Pero su espíritu salvaje se rebelaba contra la humillación. Sería algo denigrante para él encajarlo y por otra parte no se avenía a salir de allí apuntado por un revólver, siendo el hazmerreír de cuantos le viesen, y como en realidad no era cobarde, aunque sí fanfarrón, buscaba la manera de eludir la situación aún a riesgo de correr algún peligro.
Levantó las manos como indicando que se sometía a la denigrante orden e hizo ademán de levantarse, pero de súbito, empujó la mesa bestialmente, tratando de hacer caer a Lex desviando la puntería de su revólver y sacando el suyo para rematarle en el suelo a tiros.
La mesa pegó en el duro pecho del agente de compras, pero no logró derribarle, porque Lex había adoptado una postura extraña que sirvió de parachoques al adminículo. Esto desconcertó a Steward, que contaba con el espacio libre que dejase la mesa al caer para levantarse y sacar el revólver.

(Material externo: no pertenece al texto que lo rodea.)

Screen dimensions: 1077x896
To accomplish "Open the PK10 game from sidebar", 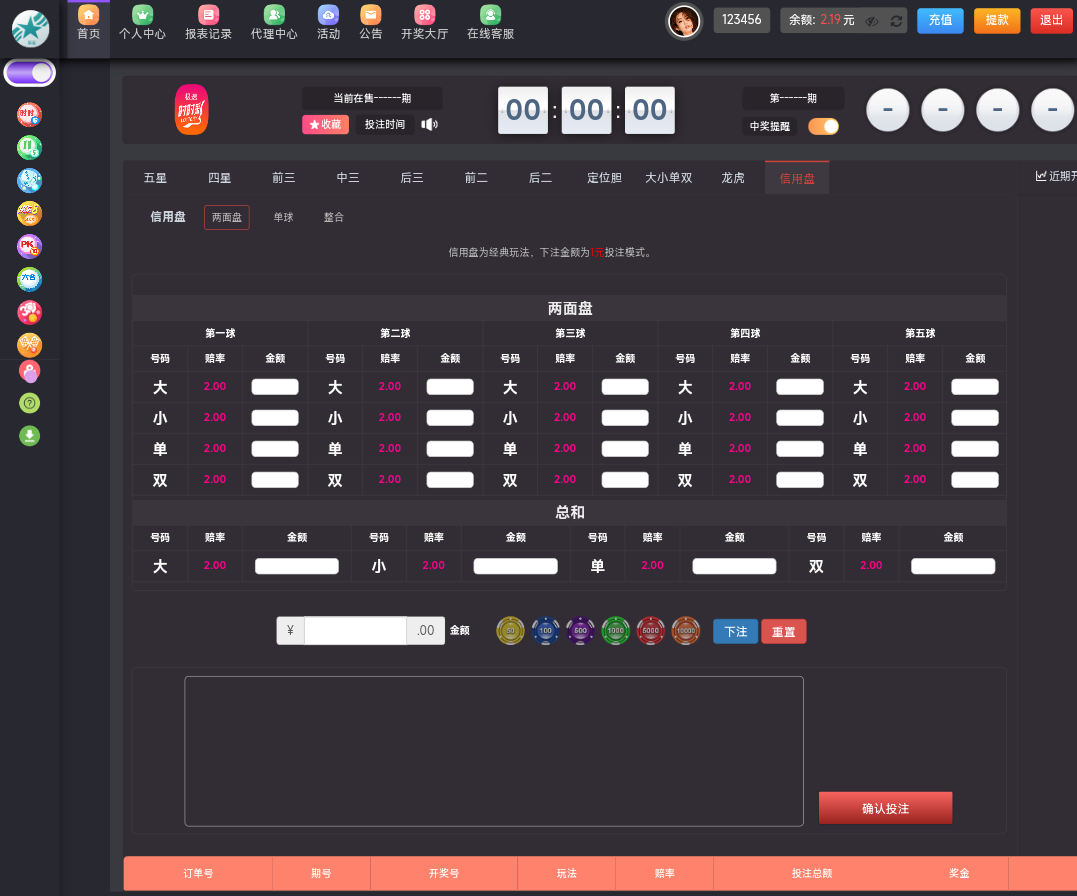I will pyautogui.click(x=30, y=246).
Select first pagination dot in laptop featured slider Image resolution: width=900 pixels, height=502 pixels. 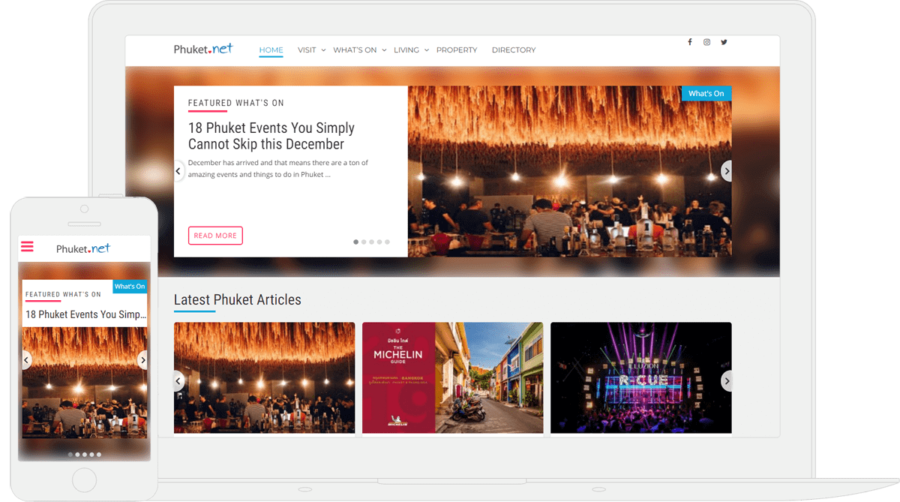355,242
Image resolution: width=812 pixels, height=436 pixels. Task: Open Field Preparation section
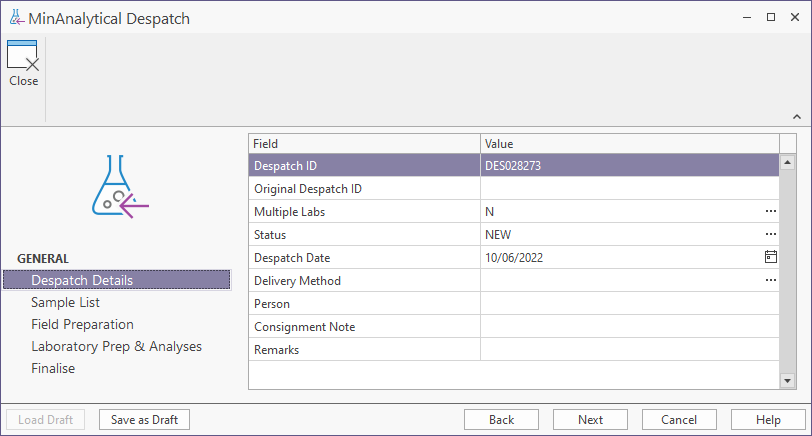[x=82, y=324]
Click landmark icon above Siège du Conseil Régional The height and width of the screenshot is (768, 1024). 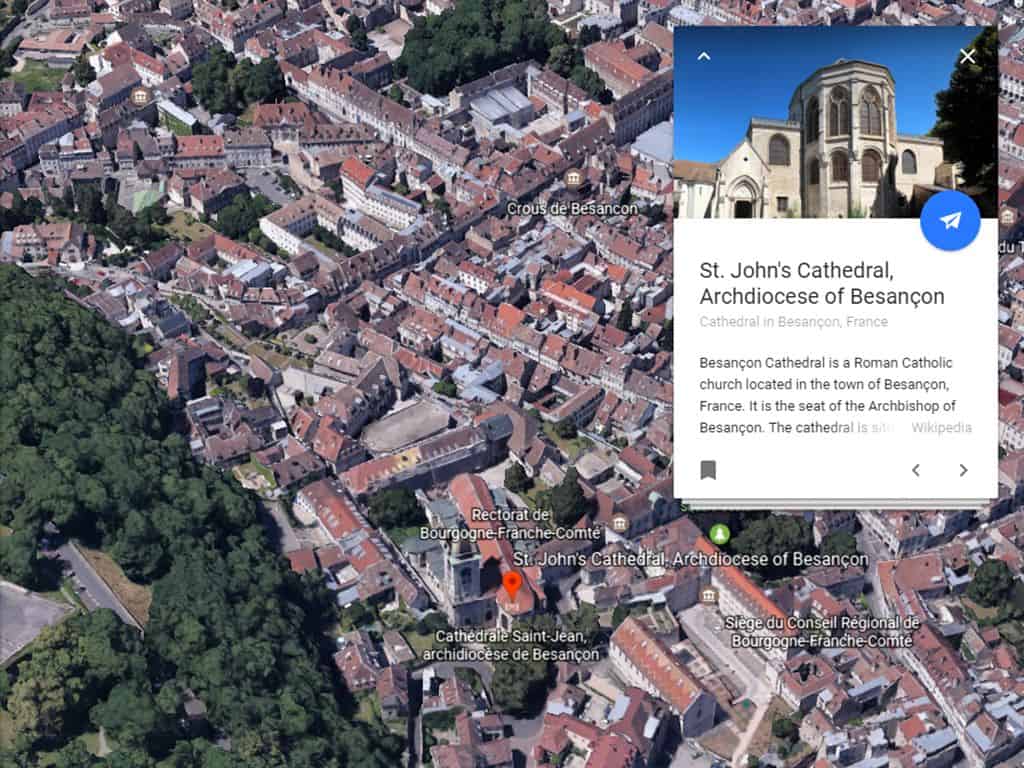[709, 596]
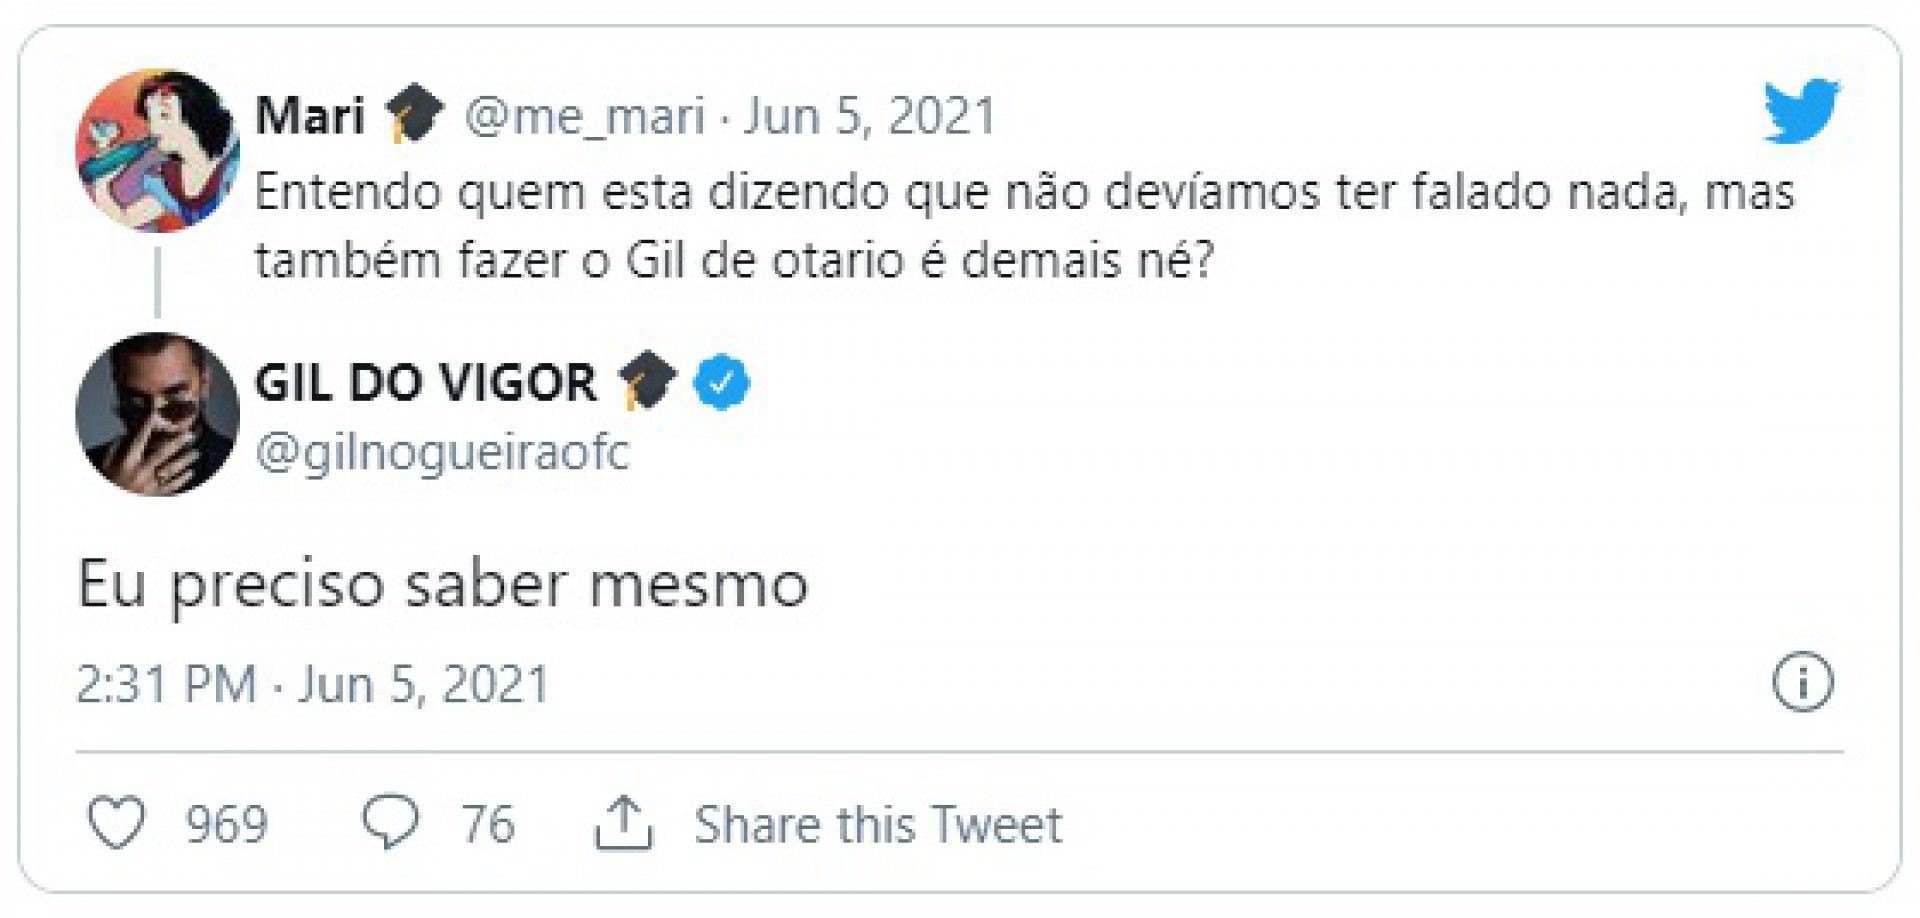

Por esta causa, al bajar la mano tropezó con el reborde de la mesa en lugar de descender a la cintura y cuando quiso rectificar el movimiento era tarde. Lex no disparó, pero su mano izquierda asió el vaso de dura y maciza base y en un movimiento veloz se lo arrojó a la frente.
El vaso se clavó en la dura testa de Steward. Un caño de sangre brotó de la brecha chorreándole por la cara y los ojos y ya no pudo hacer más, porque de nuevo el revólver de Lex le estaba apuntando.
—Un viejo truco que no tengo olvidado, Steward. Lo sufrí una vez estando a punto de morir y no lo olvidé previniéndome contra él. Tendrá usted que inventar algún otro de más eficacia para librarse de mí. Y ahora salga por delante. Vaya a que le curen esa brecha y medite un poco en el porvenir. Le interesa.
Steward se limpió la sangre con la manga de la chaqueta; no se atrevió a buscar el pañuelo por si su enemigo lo interpretaba de una manera peligrosa, y, tambaleándose como un beodo, se dirigió a la puerta dando traspiés.
Al ganar el vano rugió:
—¡Por el infierno le juro que le voy a destrozar a tiros!
—Enhorabuena. Hasta la vista, Steward.
Se quedó en la puerta viendo cómo se alejaba arrimado a las fachadas para no caer. Estaba completamente mareado del golpe y la pérdida de sangre le ayudaba a perder energías.
Cuando le vio desaparecer calle abajo se dispuso a salir. El tabernero, entusiasmado, invitó:
—Beba algo a mi salud, forastero. Me ha dado usted el mejor rato de mi vida.
—Gracias, pero bebo poco. Se agradece.
—Lo siento. Tenga cuidado con él, señor. Ya no le dará la cara, pero no le perdonará la humillación. Es venenoso.
—Yo le arrancaré el veneno.
Y saludando con la mano salió a la calzada.